Write out, word for word, everything from the first line down through the line that contains "(x=14, y=321)", including both ends. Leave the pictures out of your answer.

| Data for this exercise |
..........
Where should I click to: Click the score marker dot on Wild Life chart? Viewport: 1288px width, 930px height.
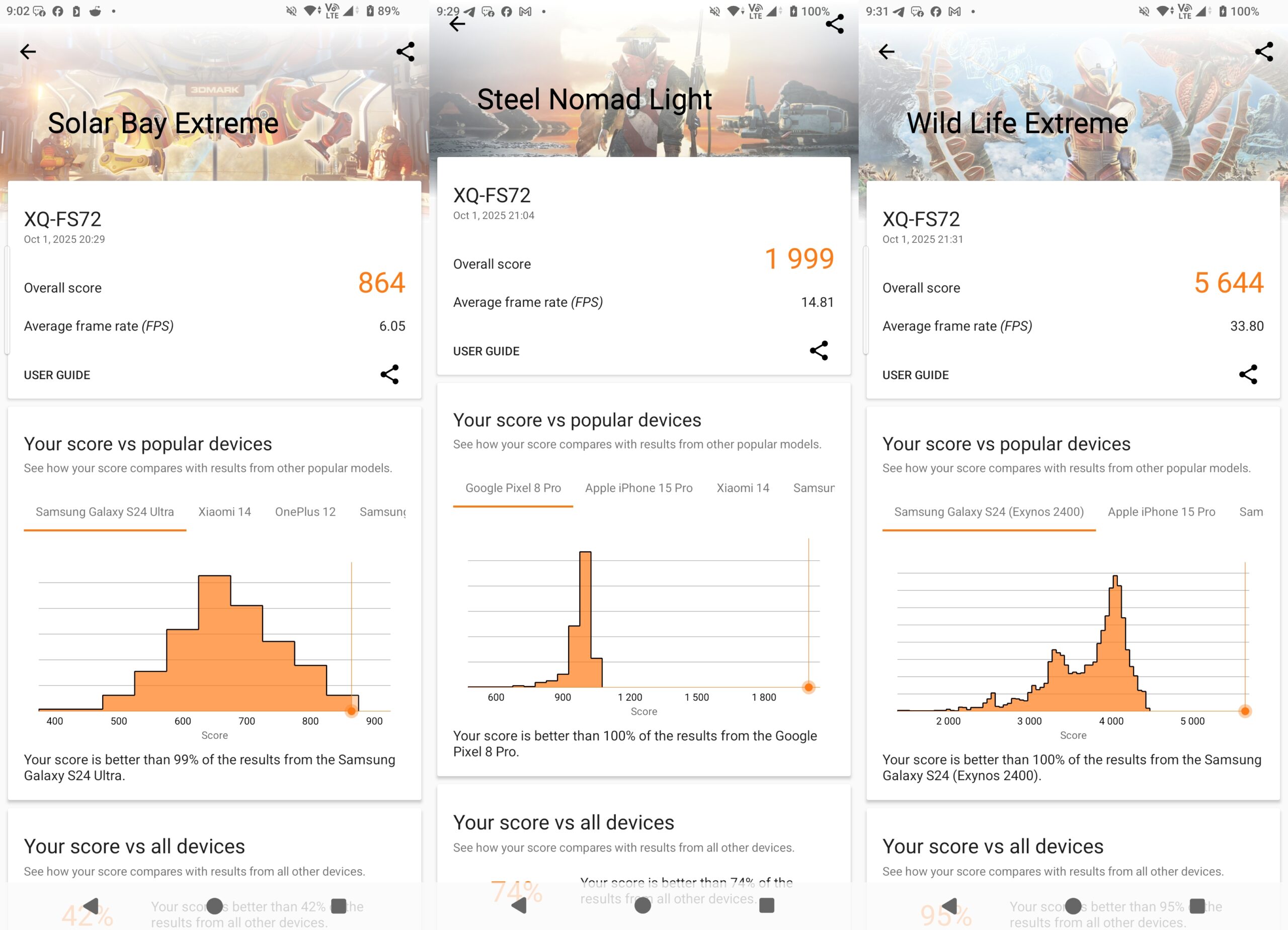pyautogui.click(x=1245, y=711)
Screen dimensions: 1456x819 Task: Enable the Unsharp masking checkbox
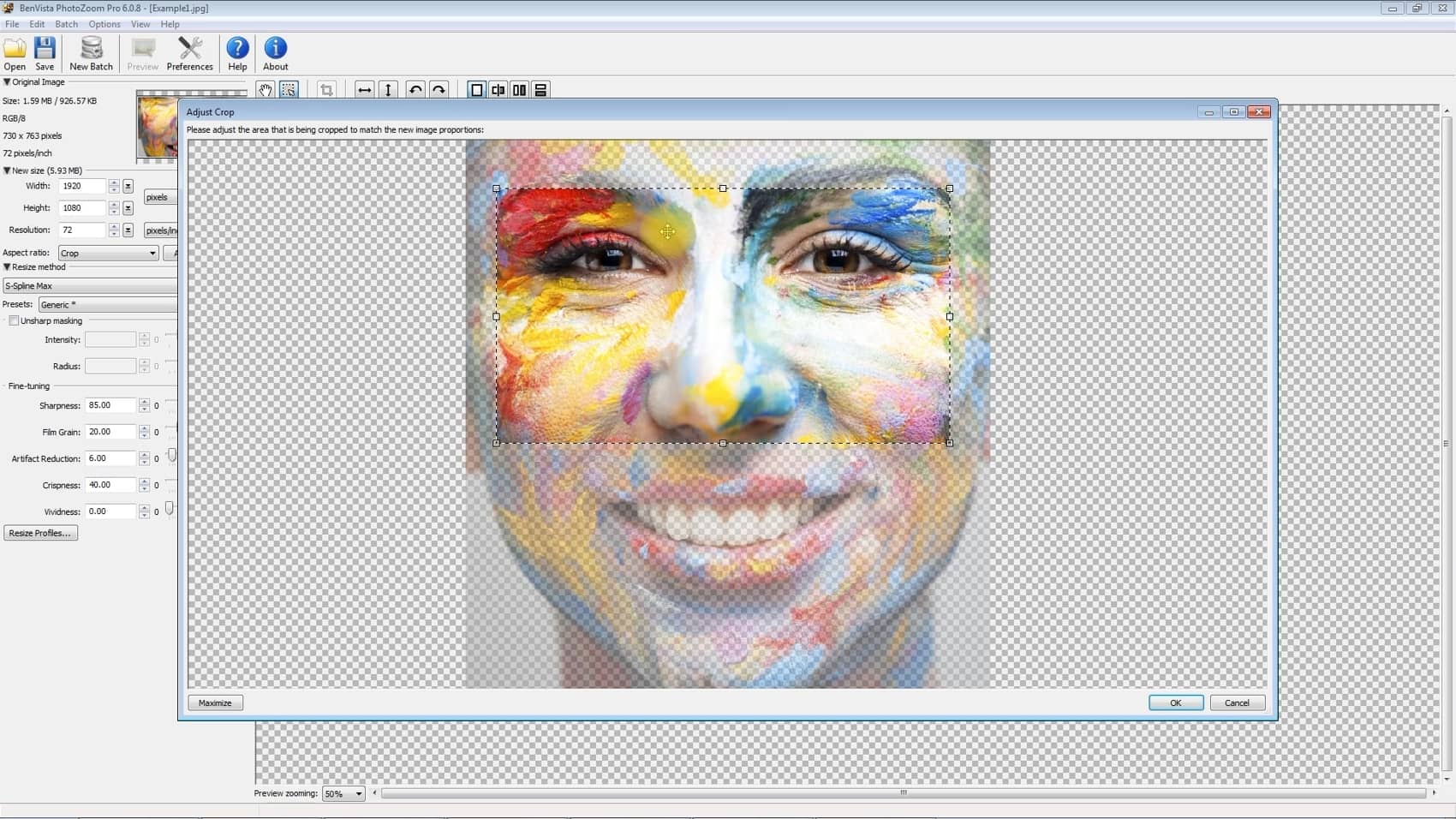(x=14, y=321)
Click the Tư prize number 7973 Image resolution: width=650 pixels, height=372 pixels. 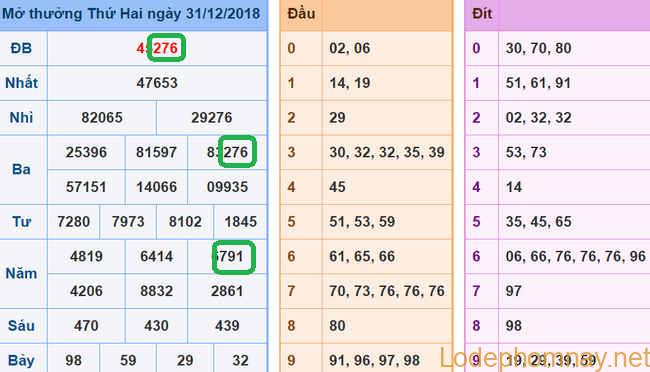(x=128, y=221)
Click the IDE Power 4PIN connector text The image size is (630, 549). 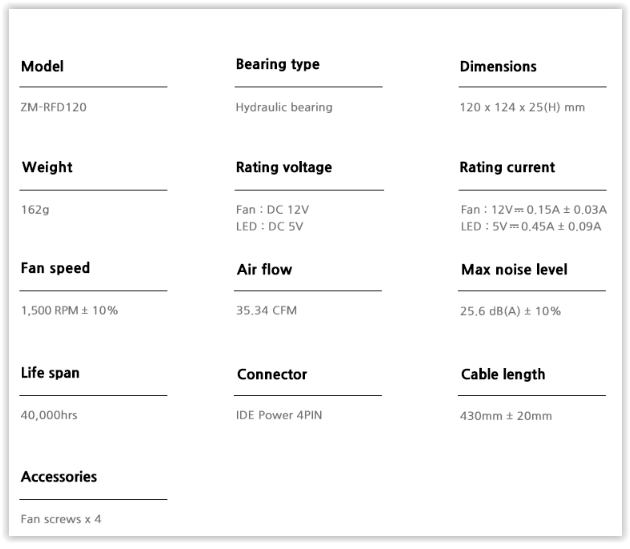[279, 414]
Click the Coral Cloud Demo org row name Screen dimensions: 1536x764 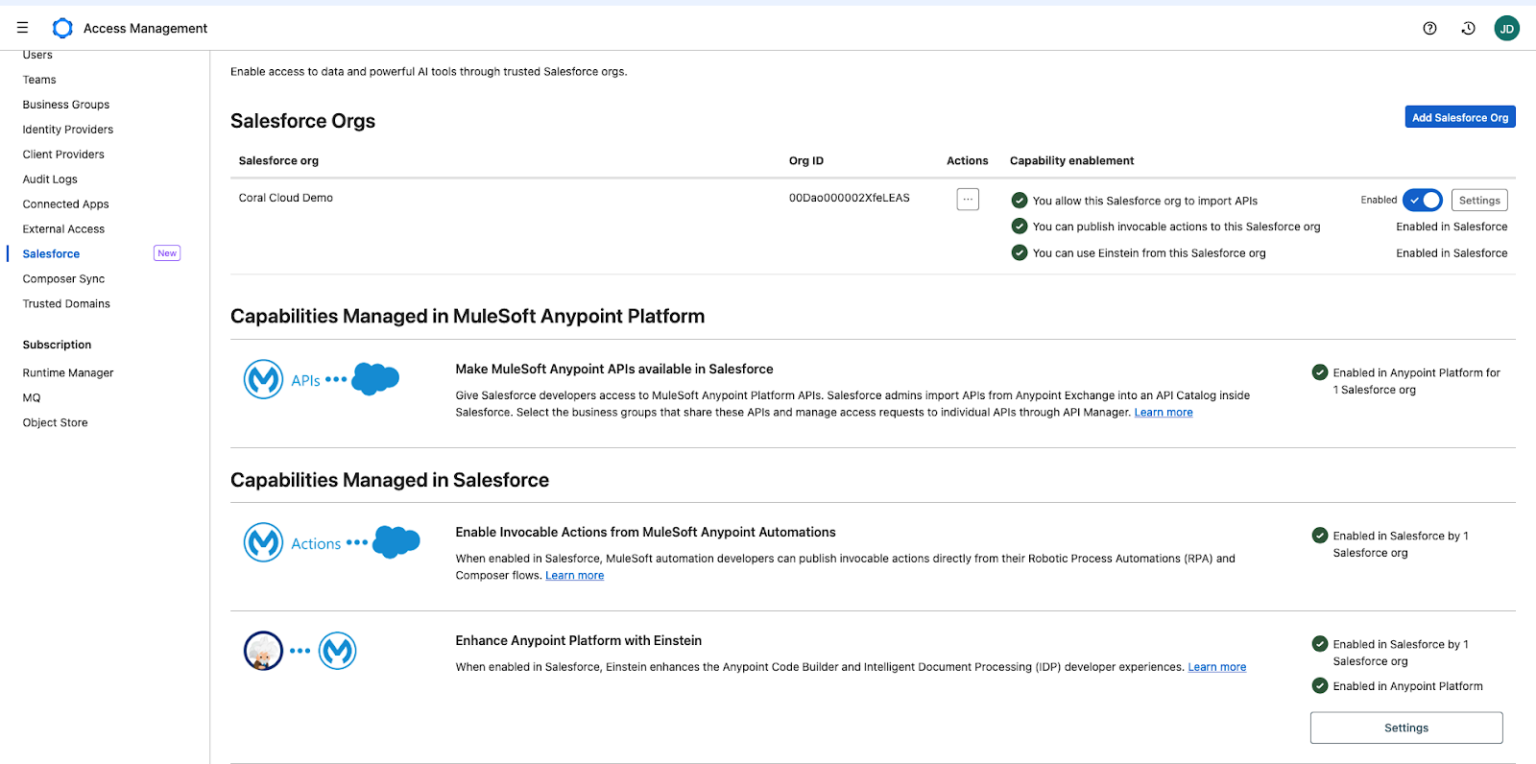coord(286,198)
..........
| Output for this exercise |
Where should I click to: Click the score marker dot on Wild Life chart? Viewport: 1288px width, 930px height.
pyautogui.click(x=1245, y=711)
Screen dimensions: 1456x819 Task: Enable the Unsharp masking checkbox
(x=14, y=321)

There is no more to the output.